● **INSTRUCTIONS FOR THE TASK**:
Reproduce the material verbatim from the line with "This screenshot has width=979, height=578." to the end of the material, omitting the pictures.

● **SUPPLIED DATA**:
## Begin
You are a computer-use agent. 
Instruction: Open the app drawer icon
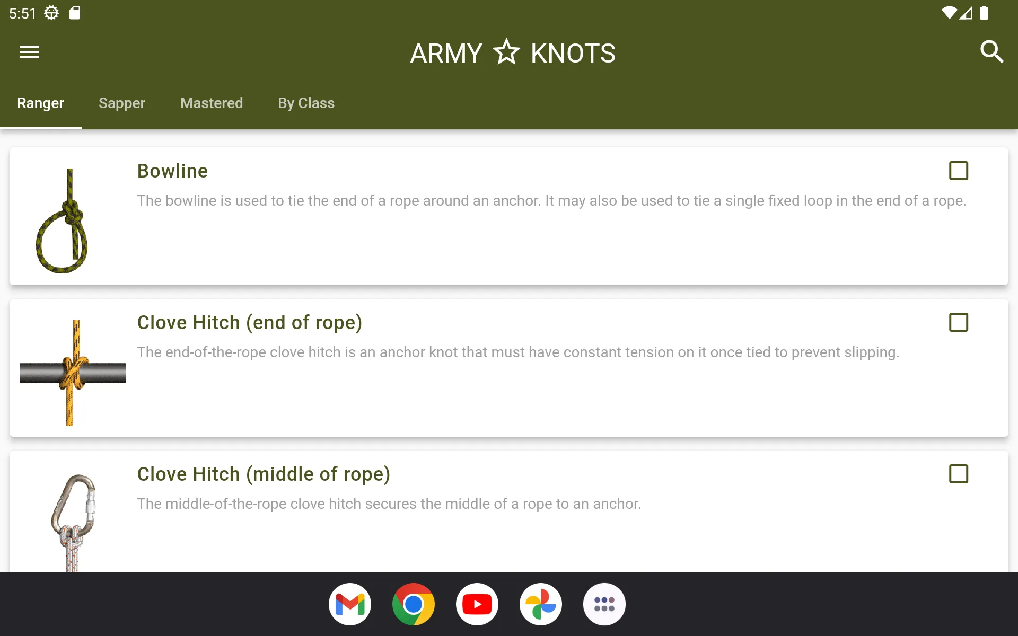tap(604, 604)
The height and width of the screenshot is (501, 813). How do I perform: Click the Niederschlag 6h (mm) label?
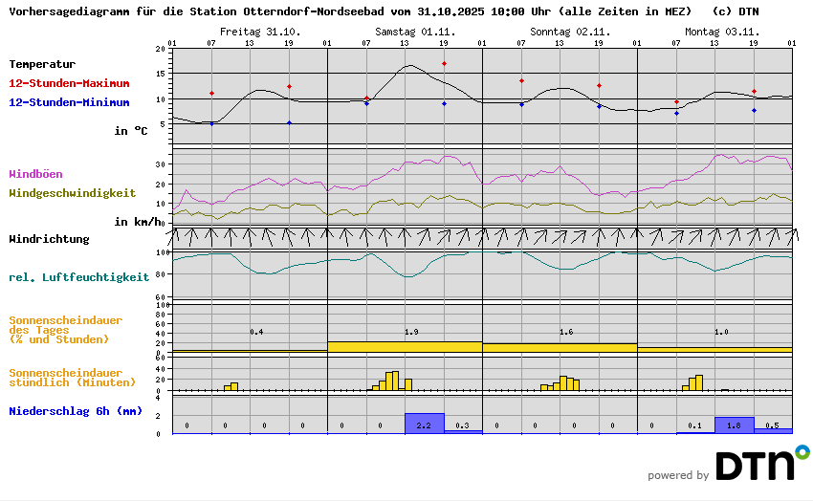76,411
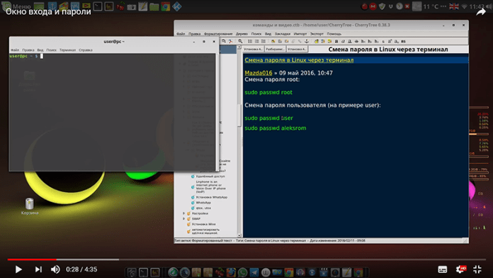Screen dimensions: 493x278
Task: Expand the Настройки tree node
Action: click(x=184, y=213)
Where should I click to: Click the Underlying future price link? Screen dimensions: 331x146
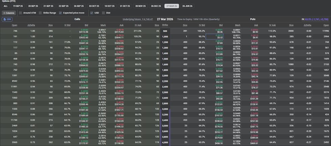click(138, 20)
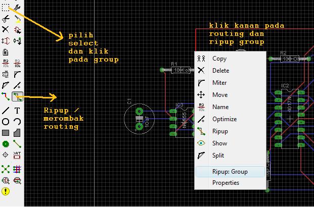Pick Optimize in the context menu
The height and width of the screenshot is (207, 314).
[x=224, y=119]
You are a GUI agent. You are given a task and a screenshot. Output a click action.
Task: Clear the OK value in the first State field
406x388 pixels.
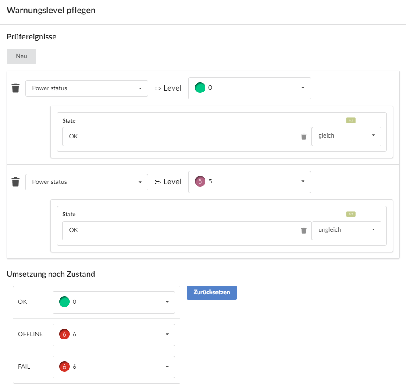pos(304,136)
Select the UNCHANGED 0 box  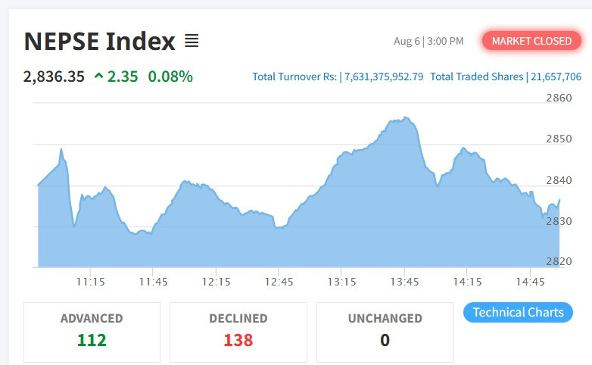coord(385,332)
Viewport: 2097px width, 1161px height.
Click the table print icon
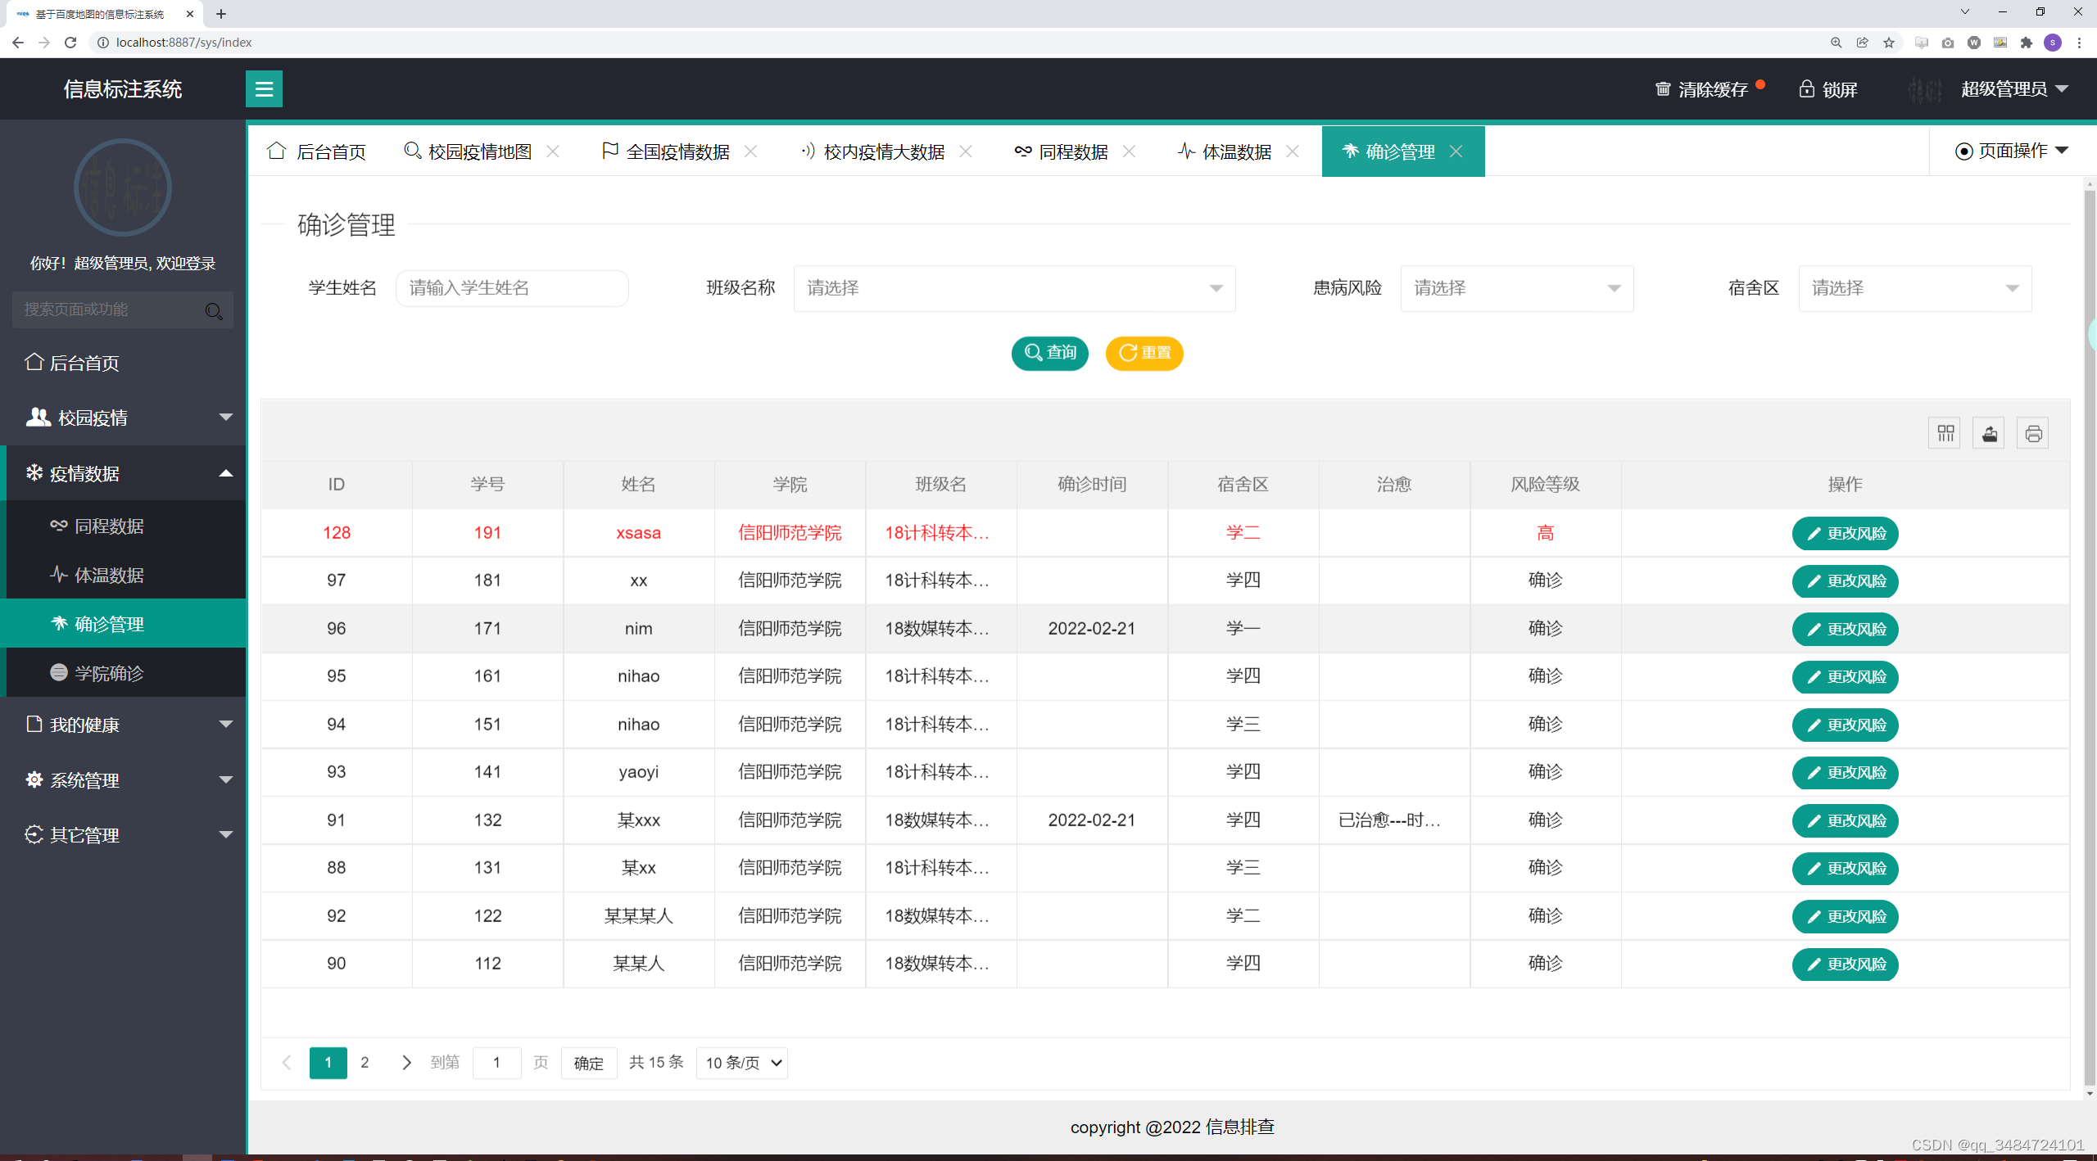pos(2032,433)
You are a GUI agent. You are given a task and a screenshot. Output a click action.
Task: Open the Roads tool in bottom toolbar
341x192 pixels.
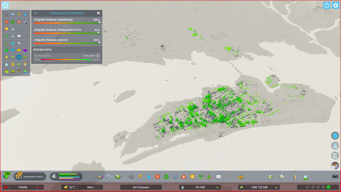132,176
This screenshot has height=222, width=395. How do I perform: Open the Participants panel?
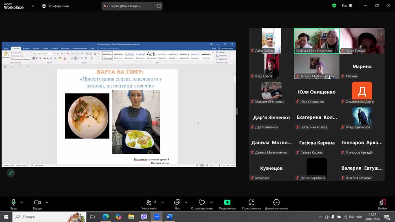(149, 203)
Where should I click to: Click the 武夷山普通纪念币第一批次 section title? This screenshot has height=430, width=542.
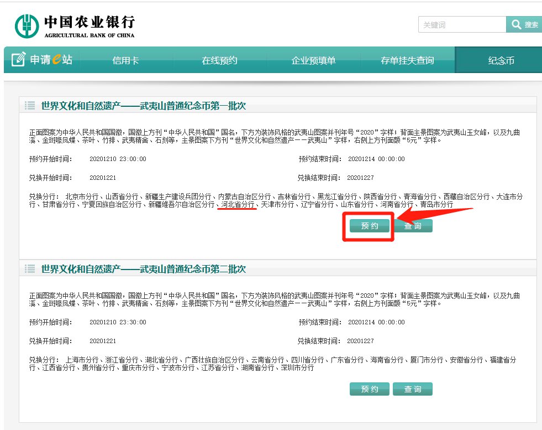click(x=144, y=106)
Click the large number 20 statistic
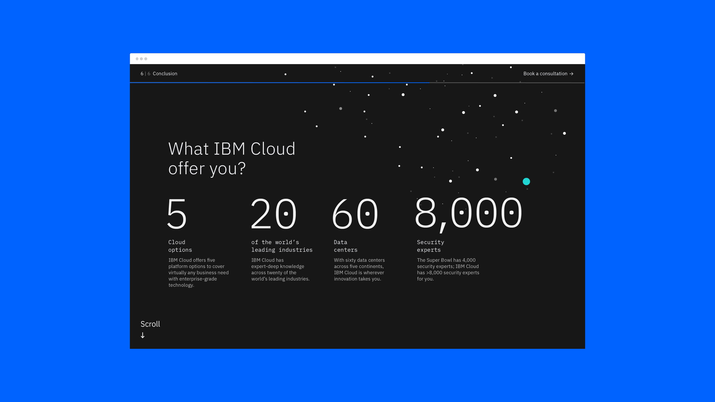 [273, 214]
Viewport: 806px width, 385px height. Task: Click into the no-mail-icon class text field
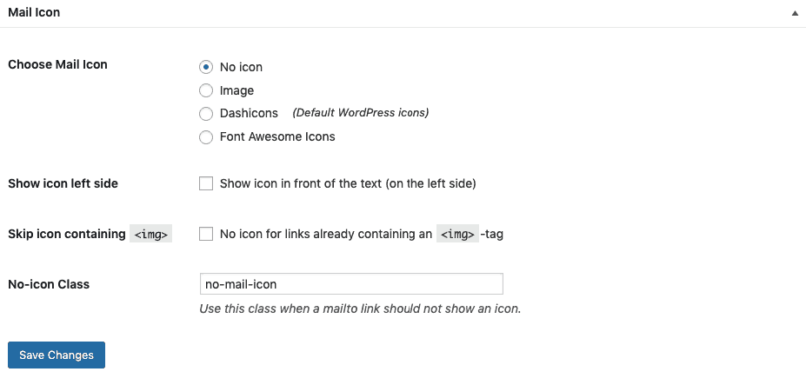(x=351, y=283)
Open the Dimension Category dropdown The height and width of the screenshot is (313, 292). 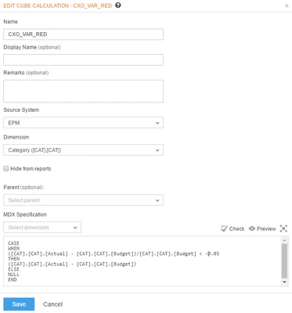84,150
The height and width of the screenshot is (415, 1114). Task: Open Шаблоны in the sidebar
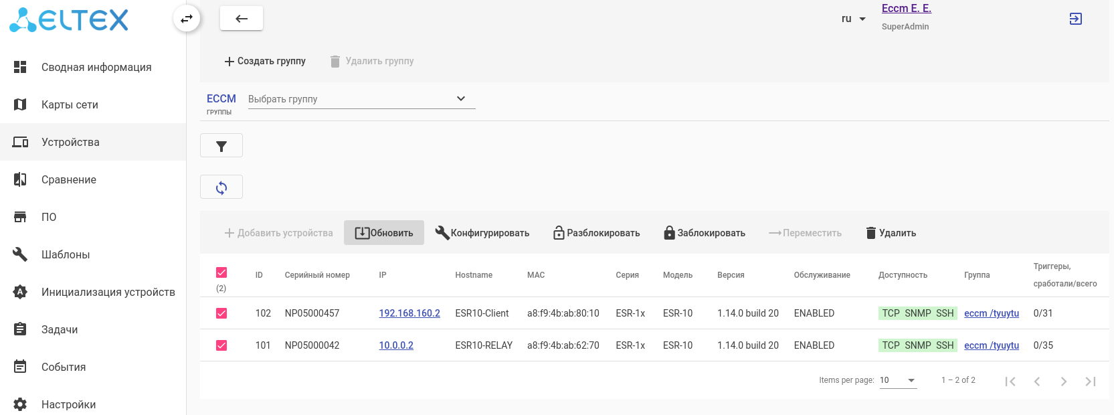[66, 254]
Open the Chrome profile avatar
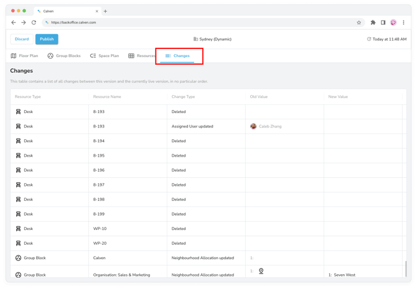The image size is (417, 289). [x=393, y=22]
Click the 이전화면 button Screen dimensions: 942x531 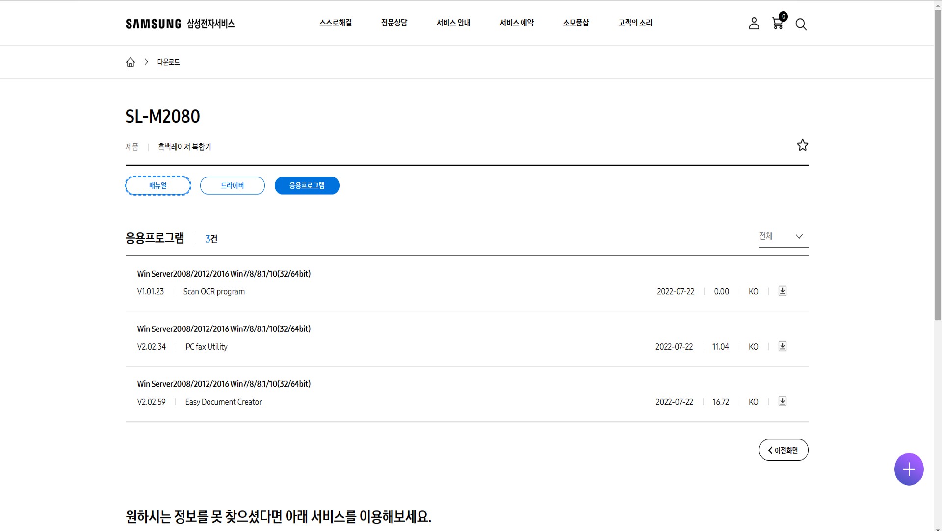tap(784, 450)
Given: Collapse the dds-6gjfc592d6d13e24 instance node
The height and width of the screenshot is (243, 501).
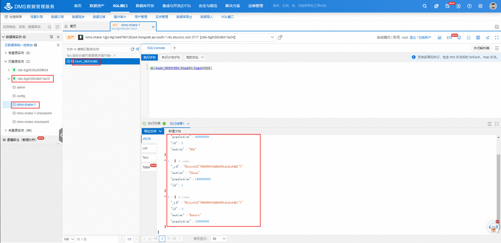Looking at the screenshot, I should (8, 79).
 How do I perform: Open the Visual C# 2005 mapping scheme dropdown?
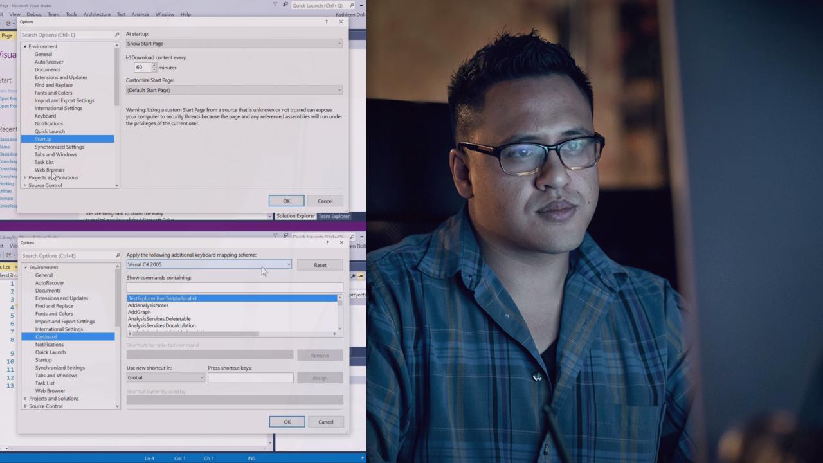(288, 264)
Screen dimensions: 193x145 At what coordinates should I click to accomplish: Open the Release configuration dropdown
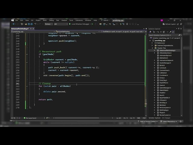coord(48,24)
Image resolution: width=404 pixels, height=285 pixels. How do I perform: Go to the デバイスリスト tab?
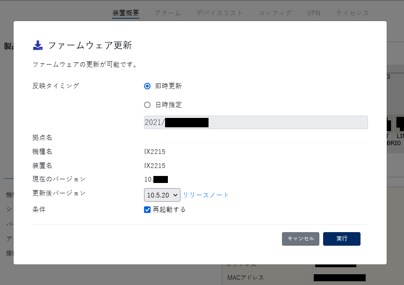219,13
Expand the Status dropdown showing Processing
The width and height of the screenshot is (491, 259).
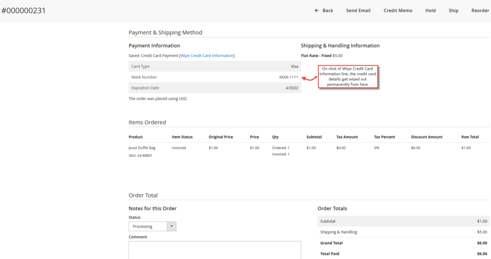click(x=152, y=226)
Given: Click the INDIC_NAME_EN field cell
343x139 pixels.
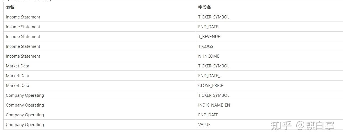Looking at the screenshot, I should tap(214, 105).
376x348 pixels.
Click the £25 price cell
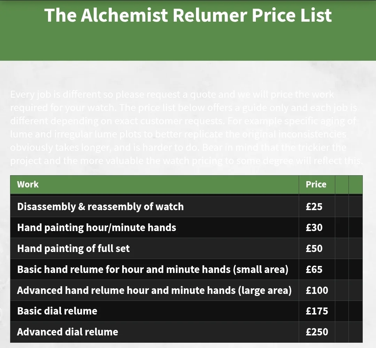point(314,207)
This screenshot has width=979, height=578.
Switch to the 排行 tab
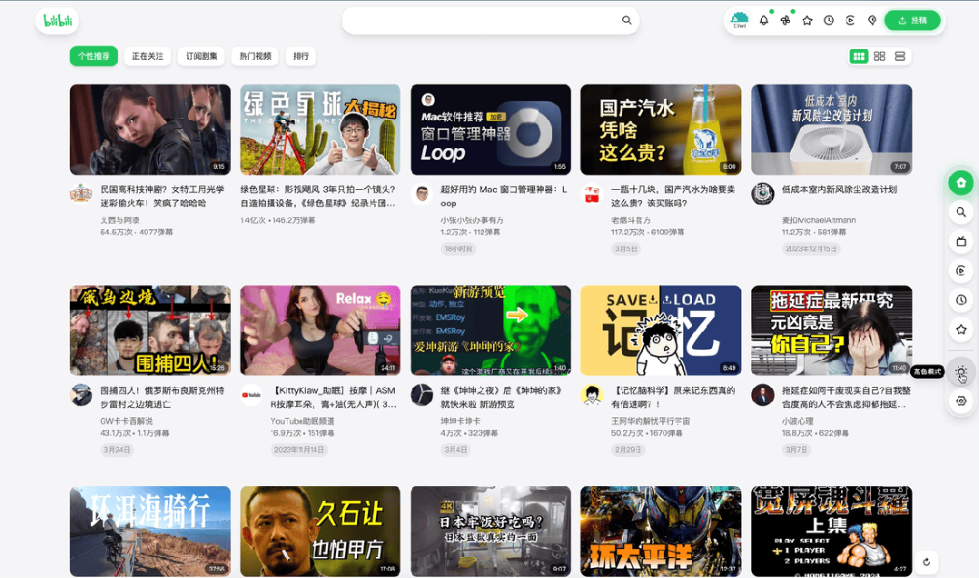tap(300, 55)
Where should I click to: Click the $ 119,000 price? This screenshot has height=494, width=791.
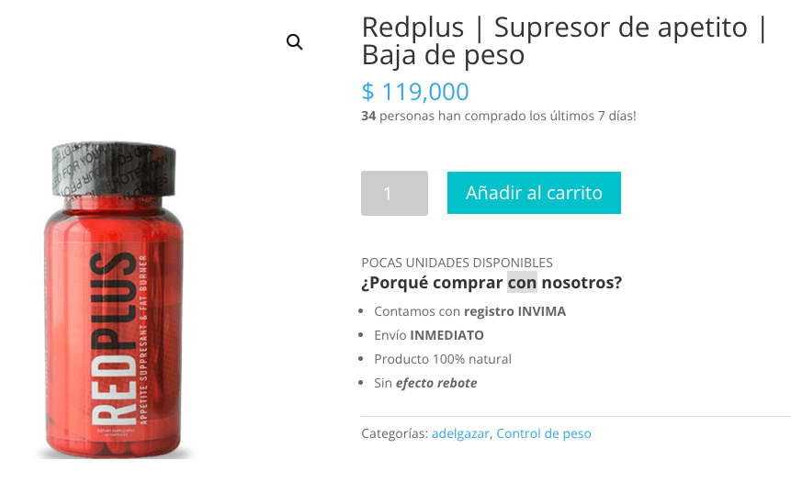pos(415,92)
## End
● **REPLY**:
This screenshot has width=979, height=578.
Switch to the 排行 tab
tap(300, 55)
Where should I click to: Click the $ 119,000 price? This screenshot has height=494, width=791.
pos(415,92)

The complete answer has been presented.